Up until now, the men had proven poor travellers. But on the streets of Beijing, and with cottonwood or similar in the air that made it look as if it was snowing, the men finally came in from the cold.
They posted fast times at home, so it was no surprise when Li Ziwen looked around and wondered why he was the only one in the lead pack to look fresh with less than a quarter of the 20km race to go. He almost smiled as he shifted through the gears to become China’s first men’s winner in 1:19:44 – a comfortable 14 seconds ahead of second.
Zhao Yongsheng’s sole global success came when he took the 50km title from the ageless Jesus Angel Garcia, and Beijing’s weekend was complete when Gao Hongmiao breezed home ahead of Yelena Nikolayeva and team-mates Liu Hongyu and Gu Yan to take back the team prize.
Gu moved from fourth to individual second in Podebrady in 1997. And when the race moved up to 20km at the last of the outposts for World Cups in 1999, the slight and nervous figure of Liu Hongyu proved as tough as teak when she inched ahead of Natalya Fedoskina to win by three seconds in Mezidon-Canon, France.
But the race to stand out on that hot May weekend was the men’s 20km.
You had to feel for Yu Guohui. One tiny eyeballs-out stumble as he went neck-and-neck with Mexico’s Bernardo Segura over the final 10 metres sorted gold from silver.
There were silver linings five years later in Naumburg, Germany for 18-year-old Jiang Jing in the women’s 20km and men’s 50km, where Yu Chaohong was an isolated second between two Russians.
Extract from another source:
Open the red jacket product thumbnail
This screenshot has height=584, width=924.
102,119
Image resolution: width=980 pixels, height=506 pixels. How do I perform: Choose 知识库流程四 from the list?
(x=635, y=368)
But the first junior men’s 10km went to Sun Chao, who found himself just as alone – this time in the lead – after Vladimir Kanaykin was disqualified at seven kilometres.
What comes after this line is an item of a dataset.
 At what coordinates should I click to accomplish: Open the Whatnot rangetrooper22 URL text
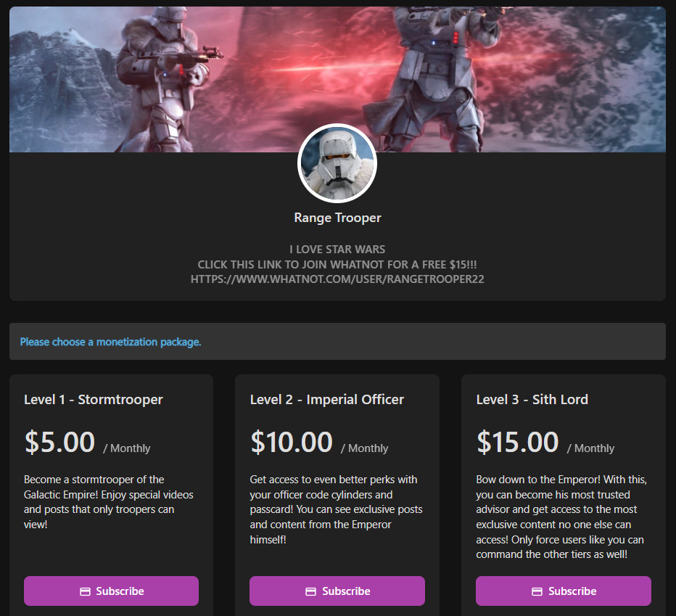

Han Yucheng’s persistence paid off as he moved up from fourth over 20km in Naumburg to third in La Coruna in 2006, where once again the incomparable Jefferson Perez got the better of the Chinese in a last 50-metre sprint along the seaside front in the Spanish city.
A super-fast junior men’s 10km in Cheboksary in 2008 heralded the arrival of Chen Ding. The man who would become Olympic 20km champion in 2012 finished second behind Aleksey Bartsaykin.
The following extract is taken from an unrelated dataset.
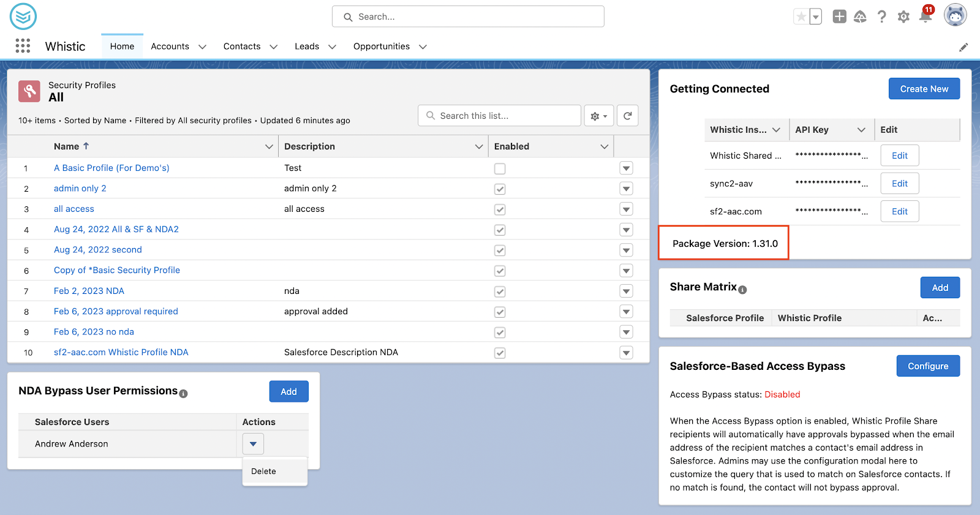Open list view controls gear dropdown
980x515 pixels.
click(599, 116)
However, it was the unlikely desert setting of Chihuahua in 2010 where China had one of its best World Cups ever.
They arrived with hope, and left the northern Mexico city with the junior women’s team title, both the senior men’s team prizes, individual gold in the men’s 20km courtesy of world silver medallist Wang Hao, silver in the same race, the same colour for juniors He Qin and Cai Zelin, and bronze for its senior women.
Times were slow in torrid conditions, but even in their own country, Chinese race walkers have seldom been better.
It’s hard to imagine that Wang Zhen is still only 26, but his amazing career has produced Olympic gold and bronze, two World Championship silver medals, and a 20km World Cup win in Russia’s backyard in 2012.
In Saransk, China also won 50km individual silver, and women’s 20km bronze, the two men’s team trophies, and place medals for the other three units.
One might have expected a constant Chinese procession to the top of the podium in Taicang when the competition returned to China for the second time in 2014. Yes, there were individual junior wins for Gao Wenkui and Duan Dandan as well as team prizes, plus silver for Liu Hong, who eventually become world and Olympic champion. But the final haul was as damp as the unseasonably wet Sunday weather in May.
They made up for it in Rome two years later, though. No doubt inspired by the Colosseum that loomed over the races, red vests were equal to the battle. Gold and silver went to Wang and Cai Zelin at 20km, while Zhang Jun triumphed in the junior men’s race. The U20 women went one better with Ma Zhenxia and Ma Li hoping officials on the line would allow them joint first, but were split in that order.
Liu crossed first in the women’s 20km in 1:25:59, well ahead of everyone else, but was disqualified later. Qieyang Shenjie eventually moved up to second, and even without Liu, the team won.
Including team medals, there were nine in all for China – and that’s what the rest have to match when Taicang welcomes the world’s best race walkers for the second time on 5-6 May.